Now I've started weaning him. He is very keen on his food and I'm absolutely delighted. He's been trying new flavours, doesn't reject much (well okay sometimes he pulls a funny face at broccoli ) and still is feeding well and regularly from the boob.
Today he downed a bottle of ebm really enthusiastically which I'm thrilled about as I'm going back to work in a month and obviously he'll have to have a bottle when he's not with me. I (stupidly) mentioned this to my mother and she again made a comment - something along the lines of 'ooh do you think you should be a bit careful? He's very chubby already'. Aargh.
This is not a new thing with her viz weight in general but has got much worse since I got pg. When I was 30 weeks and had gained 1.5 stone she told me that she thought I shouldn't eat any danish pastries as I'd got really fat. I wrote her a really long email after the danish pastry comment explaining how much she'd upset me, that my weight gain was entirely normal etc but we never really discussed it as I had high blood pressure and didn't want to exacerbate it. I have now lost most of my pregnancy weight but there's been no acknowledgement of that, despite the fact that I keep showing her I can get into my pre-pregnancy jeans in a pathetic sort of way.
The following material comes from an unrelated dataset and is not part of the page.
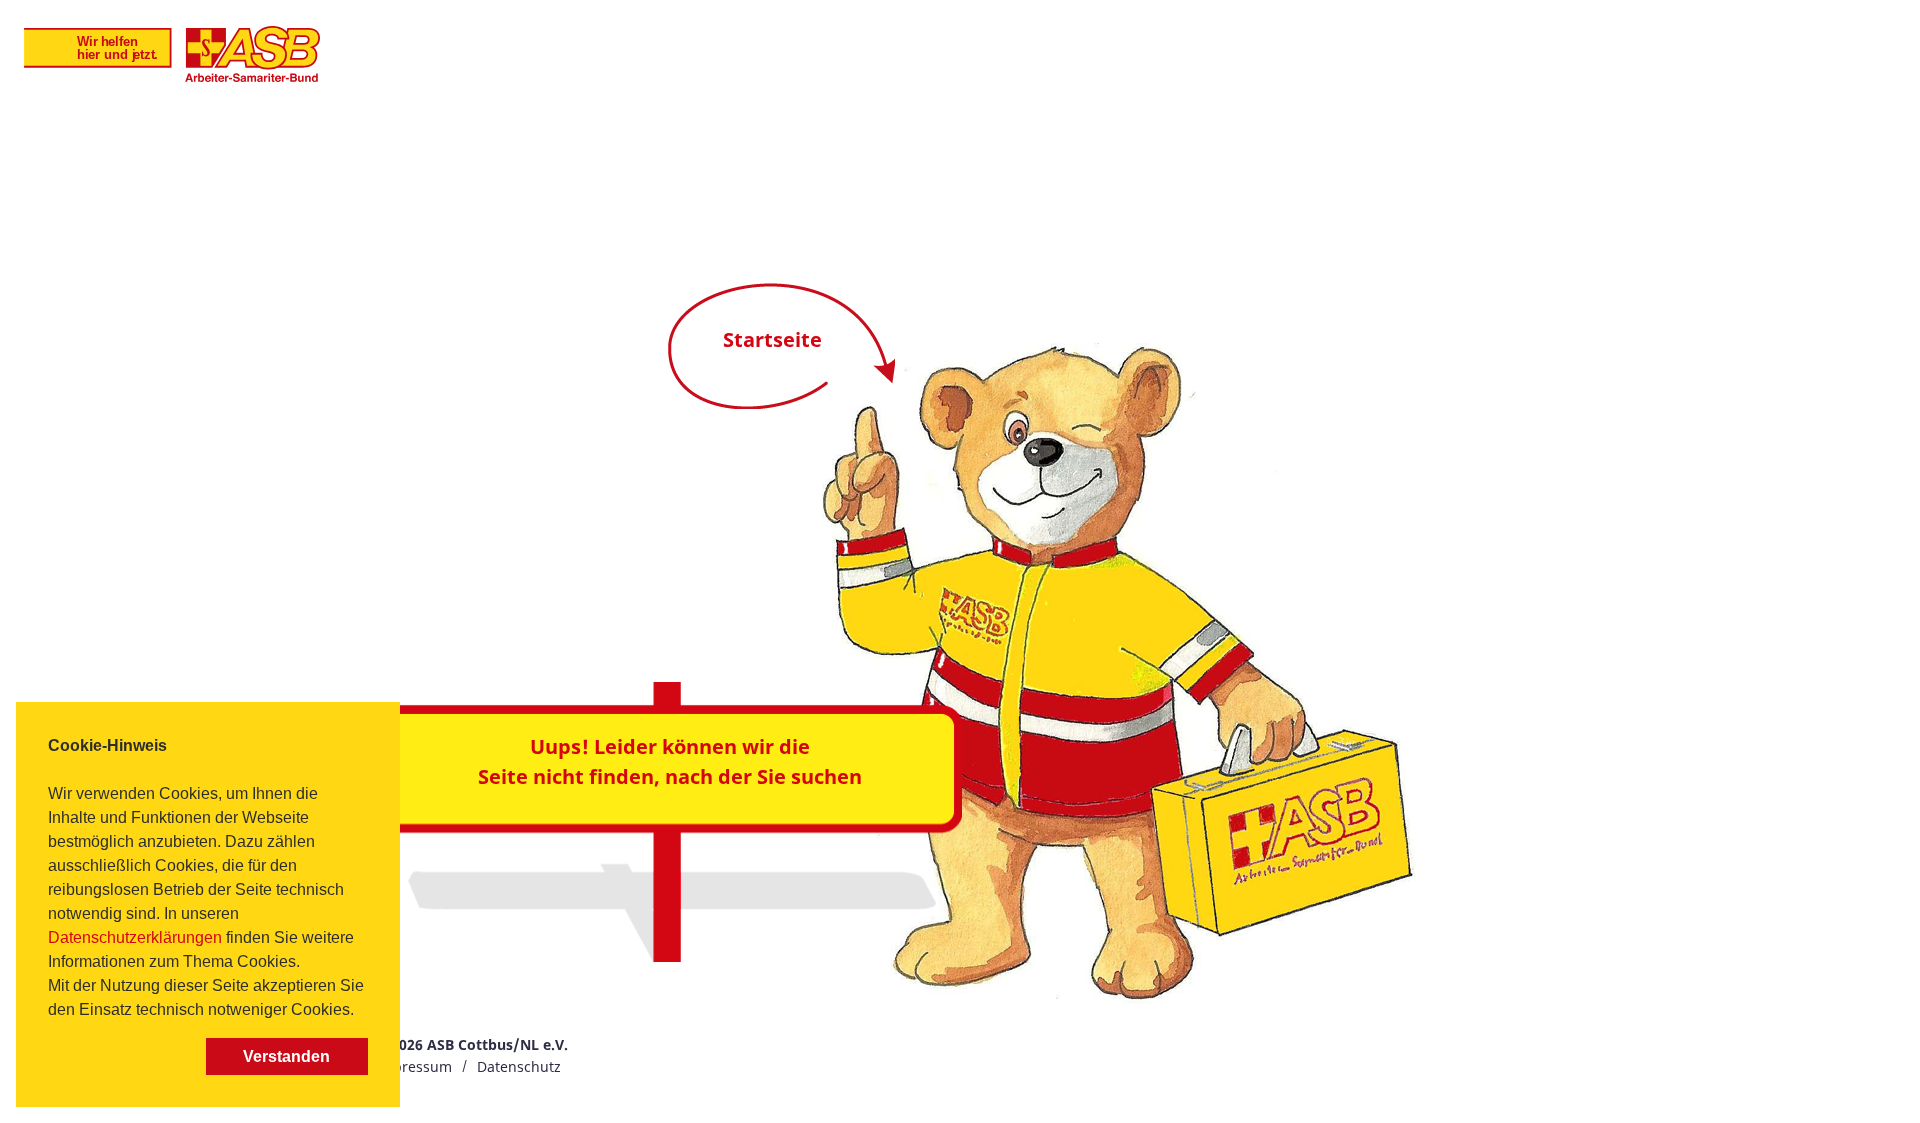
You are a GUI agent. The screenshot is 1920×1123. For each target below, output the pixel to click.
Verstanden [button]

I'm really concerned that she doesn't pass any of her weird issues with weight onto him. She's got 3 daughters, one's anorexic, one's obese and I'm a bit overweight (probably by about a stone - size 14) so she's already buggered us up and I'll be damned if she's going to screw up my beautiful boy too. Obviously he's a bit young now but he will spend a lot of time with her in future as I'm a single mum and will need her too look after him every now and then.
Anyway, on Tuesday we are going away to the Lake District for a week and I'm really not sure how I'm going to deal with this. I can't bear the idea that she's going to be watching everything DS eats and do calorie counting behind his back.
Any suggestions on how I should handle this, bar pushing her into a tarn?